Maybe on an ecommerce page there would be a lits of items and for each the user has to select "size" or "color"? So the parameter "size" is for some sub-node, not the page?
- I started with an initial-value parameter then realized that is being
set at the page level. Then I noticed both checked and value mirroring that. What I believe I have done (check Celtk) is have an intial-value slot whose observer sets the parameter of whatever node is being controlled (here the page). Actions on the checkbox likewise set the parameter of the controlled node. Then the checkbox value (as you have it) watches the parameter, but we at least author the parameter completely (including initialization) from the authoring of the checkbox. But I can see it going the other way, with the checkbox being, say, an optional interface to a page value that would possibly be maintained/originate elsewhere. Anyway, I am still curious about the checkbox/value redundancy.
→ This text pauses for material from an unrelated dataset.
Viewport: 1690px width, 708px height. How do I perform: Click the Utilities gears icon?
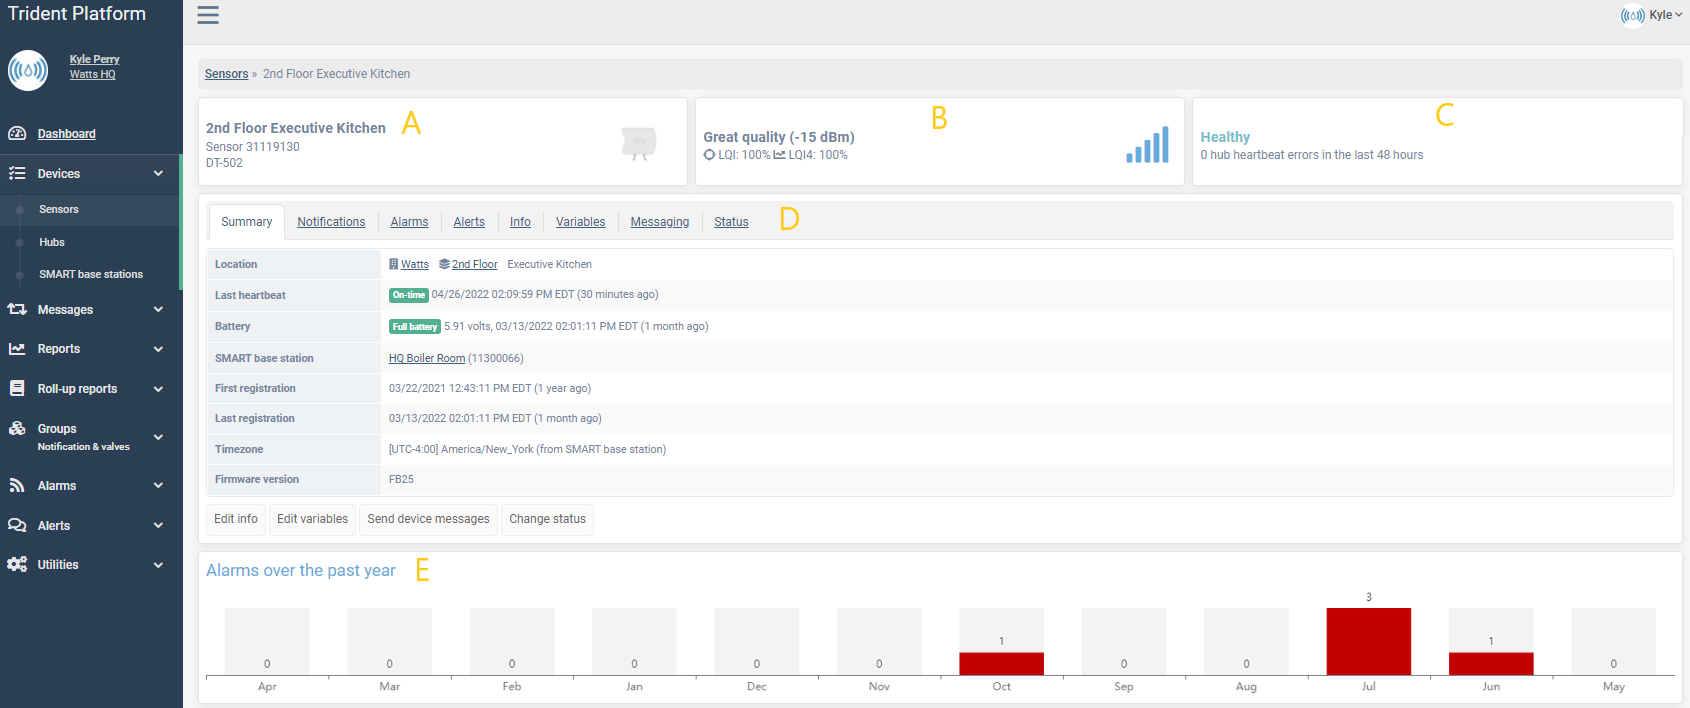tap(17, 565)
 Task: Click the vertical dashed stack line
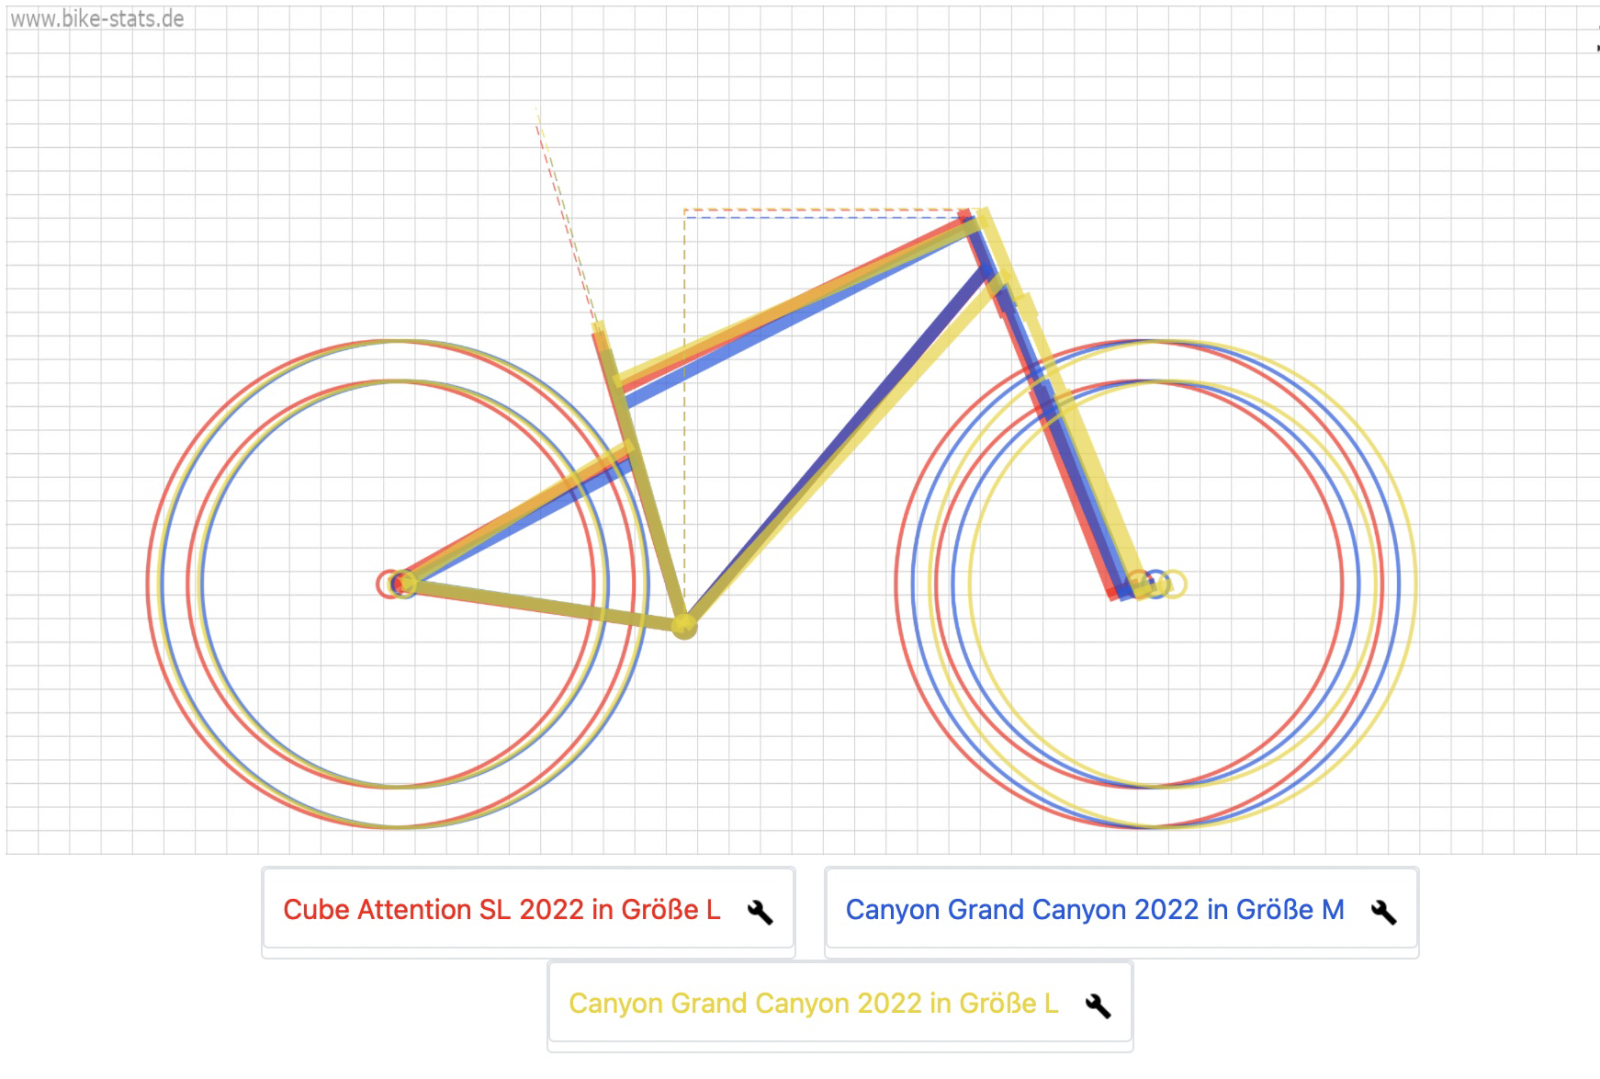[x=685, y=400]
Sorry. That bit wasn't working correctly in the full version anyway so I need to check that more thoroughly. As I understand it,
value: is the initial value for the control checked: is a "boolean" attribute
In html, the mere presence of boolean attributes says that they're true.
Madness!
I think cl-who is clever about this so if we set it to nil, the xml rule should just remove checked entirely from the attribute list. In traditional web apps, when a user clicks the "submit" button, the notion of "successful" forms is introduced to identify which controls should be sent. A checkbox is successful if it has been checked. When its successful, its added on to the request as a (key, value). The key is the checkbox's :name. The value is its value. On the server, you can tell by the absence of exported-only-p that the control is unchecked.
The nice thing is that future generations will never have to see this unpleasantness, they will think OpenAIR is reality.
With our fine-grained control of what we're sending back though, we may as well just send back "on"/"off" values for our checkboxes (or 0/1 whatever). We can update the value on the js side (in fact, we can just ignore the value completely and just decide what to send back based on the checked state).
I shall leave this to you. :) Lemme know if you get stuck.
kt
ps. As long as we are discussing Cells or macrology or OpenAIR or Lisp I think we should spam this list until you are ready to start a project on c-l.net for OpenAIR. I am thinking you need more than git, you want mailing list services as well. Or can gitorious do that? Or could c-l.net do git? I might ask later, git looks like fun.
k
Ken Tilton wrote:
The tricky part is a CLOS issue: I can never remember whether to splice in additional initargs before or after the ones the macro wants to auto-provide. As I mentioned a while ago, auto is good but complete control for the user is also good, so we want them to be able to override something like :-type.
You might think a second reference overrides the first. Nope, it is ignored. But I always forget between occasions when I am doing this and end up doing (describe (make-instance 'xxx :aa 1 :aa 2)) after defining the appropriate class to remind myself.
I just thought of a mnemonic: the initarg list is probably being treated as a plist, so the first of duplicates is the only one seen.